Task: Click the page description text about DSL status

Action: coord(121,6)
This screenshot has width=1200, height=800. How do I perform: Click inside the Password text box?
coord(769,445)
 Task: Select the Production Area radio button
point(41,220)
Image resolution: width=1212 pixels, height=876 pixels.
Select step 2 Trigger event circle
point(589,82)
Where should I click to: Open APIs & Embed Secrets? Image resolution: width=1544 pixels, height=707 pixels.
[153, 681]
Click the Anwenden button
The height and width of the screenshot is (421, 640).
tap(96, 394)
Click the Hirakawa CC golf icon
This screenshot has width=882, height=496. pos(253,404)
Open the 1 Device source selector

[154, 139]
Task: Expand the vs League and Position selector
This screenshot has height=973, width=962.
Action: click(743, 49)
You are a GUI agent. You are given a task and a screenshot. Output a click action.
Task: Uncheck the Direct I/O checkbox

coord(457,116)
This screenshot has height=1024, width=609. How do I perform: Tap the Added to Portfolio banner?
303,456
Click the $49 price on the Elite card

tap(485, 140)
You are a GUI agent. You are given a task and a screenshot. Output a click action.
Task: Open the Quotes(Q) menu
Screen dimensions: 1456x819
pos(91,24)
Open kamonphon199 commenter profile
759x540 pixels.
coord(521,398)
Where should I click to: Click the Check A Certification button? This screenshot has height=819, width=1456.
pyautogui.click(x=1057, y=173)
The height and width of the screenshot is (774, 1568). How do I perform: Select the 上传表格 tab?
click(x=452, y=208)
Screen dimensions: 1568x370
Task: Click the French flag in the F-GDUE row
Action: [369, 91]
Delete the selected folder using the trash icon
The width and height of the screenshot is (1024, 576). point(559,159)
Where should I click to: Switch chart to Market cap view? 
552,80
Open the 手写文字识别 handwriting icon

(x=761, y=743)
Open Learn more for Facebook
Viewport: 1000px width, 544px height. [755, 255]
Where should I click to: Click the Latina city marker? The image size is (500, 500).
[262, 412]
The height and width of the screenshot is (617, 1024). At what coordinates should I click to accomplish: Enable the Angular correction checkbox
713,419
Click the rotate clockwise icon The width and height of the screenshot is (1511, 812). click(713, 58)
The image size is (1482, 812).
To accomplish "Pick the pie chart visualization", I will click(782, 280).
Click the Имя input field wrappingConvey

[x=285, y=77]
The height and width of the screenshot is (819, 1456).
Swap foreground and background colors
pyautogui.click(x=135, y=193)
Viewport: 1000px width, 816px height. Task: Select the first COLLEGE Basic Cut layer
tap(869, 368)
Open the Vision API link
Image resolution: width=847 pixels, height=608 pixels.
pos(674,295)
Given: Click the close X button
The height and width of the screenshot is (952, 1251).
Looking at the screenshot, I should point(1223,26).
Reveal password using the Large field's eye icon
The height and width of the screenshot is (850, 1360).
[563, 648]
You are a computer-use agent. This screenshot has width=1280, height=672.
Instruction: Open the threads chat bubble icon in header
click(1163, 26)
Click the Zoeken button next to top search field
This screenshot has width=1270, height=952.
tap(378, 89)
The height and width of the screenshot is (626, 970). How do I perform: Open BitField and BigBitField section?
________________________
Given problem » Recast all of the material above as a Markdown table with two columns, Row and Line, giving each line of the material its own numbered row and leaving out blank lines.

Written response »
| Row | Line |
|---|---|
| 1 | Task: Click the page description text about DSL status |
| 2 | Action: coord(121,6) |
| 3 | This screenshot has width=1200, height=800. How do I perform: Click inside the Password text box? |
| 4 | coord(769,445) |
| 5 |  Task: Select the Production Area radio button |
| 6 | point(41,220) |
| 7 | Image resolution: width=1212 pixels, height=876 pixels. |
| 8 | Select step 2 Trigger event circle |
| 9 | point(589,82) |
| 10 | Where should I click to: Open APIs & Embed Secrets? Image resolution: width=1544 pixels, height=707 pixels. |
| 11 | [153, 681] |
| 12 | Click the Anwenden button |
| 13 | The height and width of the screenshot is (421, 640). |
| 14 | tap(96, 394) |
| 15 | Click the Hirakawa CC golf icon |
| 16 | This screenshot has width=882, height=496. pos(253,404) |
| 17 | Open the 1 Device source selector |
| 18 | [154, 139] |
| 19 | Task: Expand the vs League and Position selector |
| 20 | This screenshot has height=973, width=962. |
| 21 | Action: click(743, 49) |
| 22 | You are a GUI agent. You are given a task and a screenshot. Output a click action. |
| 23 | Task: Uncheck the Direct I/O checkbox |
| 24 | coord(457,116) |
| 25 | This screenshot has height=1024, width=609. How do I perform: Tap the Added to Portfolio banner? |
| 26 | 303,456 |
| 27 | Click the $49 price on the Elite card |
| 28 | tap(485, 140) |
| 29 | You are a GUI agent. You are given a task and a screenshot. Output a click action. |
| 30 | Task: Open the Quotes(Q) menu |
| 31 | Screen dimensions: 1456x819 |
| 32 | pos(91,24) |
| 33 | Open kamonphon199 commenter profile |
| 34 | 759x540 pixels. |
| 35 | coord(521,398) |
| 36 | Where should I click to: Click the Check A Certification button? This screenshot has height=819, width=1456. |
| 37 | pyautogui.click(x=1057, y=173) |
| 38 | The height and width of the screenshot is (774, 1568). How do I perform: Select the 上传表格 tab? |
| 39 | click(x=452, y=208) |
| 40 | Screen dimensions: 1568x370 |
| 41 | Task: Click the French flag in the F-GDUE row |
| 42 | Action: [369, 91] |
| 43 | Delete the selected folder using the trash icon |
| 44 | The width and height of the screenshot is (1024, 576). point(559,159) |
| 45 | Where should I click to: Switch chart to Market cap view?  |
| 46 | 552,80 |
| 47 | Open the 手写文字识别 handwriting icon |
| 48 | (x=761, y=743) |
| 49 | Open Learn more for Facebook |
| 50 | Viewport: 1000px width, 544px height. [755, 255] |
| 51 | Where should I click to: Click the Latina city marker? The image size is (500, 500). |
| 52 | [262, 412] |
| 53 | The height and width of the screenshot is (617, 1024). At what coordinates should I click to accomplish: Enable the Angular correction checkbox |
| 54 | 713,419 |
| 55 | Click the rotate clockwise icon The width and height of the screenshot is (1511, 812). click(713, 58) |
| 56 | The image size is (1482, 812). |
| 57 | To accomplish "Pick the pie chart visualization", I will click(782, 280). |
| 58 | Click the Имя input field wrappingConvey |
| 59 | [x=285, y=77] |
| 60 | The height and width of the screenshot is (819, 1456). |
| 61 | Swap foreground and background colors |
| 62 | pyautogui.click(x=135, y=193) |
| 63 | Viewport: 1000px width, 816px height. Task: Select the first COLLEGE Basic Cut layer |
| 64 | tap(869, 368) |
| 65 | Open the Vision API link |
| 66 | Image resolution: width=847 pixels, height=608 pixels. |
| 67 | pos(674,295) |
| 68 | Given: Click the close X button |
| 69 | The height and width of the screenshot is (952, 1251). |
| 70 | Looking at the screenshot, I should point(1223,26). |
| 71 | Reveal password using the Large field's eye icon |
| 72 | The height and width of the screenshot is (850, 1360). |
| 73 | [563, 648] |
| 74 | You are a computer-use agent. This screenshot has width=1280, height=672. |
| 75 | Instruction: Open the threads chat bubble icon in header |
| 76 | click(1163, 26) |
| 77 | Click the Zoeken button next to top search field |
| 78 | This screenshot has width=1270, height=952. |
| 79 | tap(378, 89) |
| 80 | The height and width of the screenshot is (626, 970). How do I perform: Open BitField and BigBitField section? |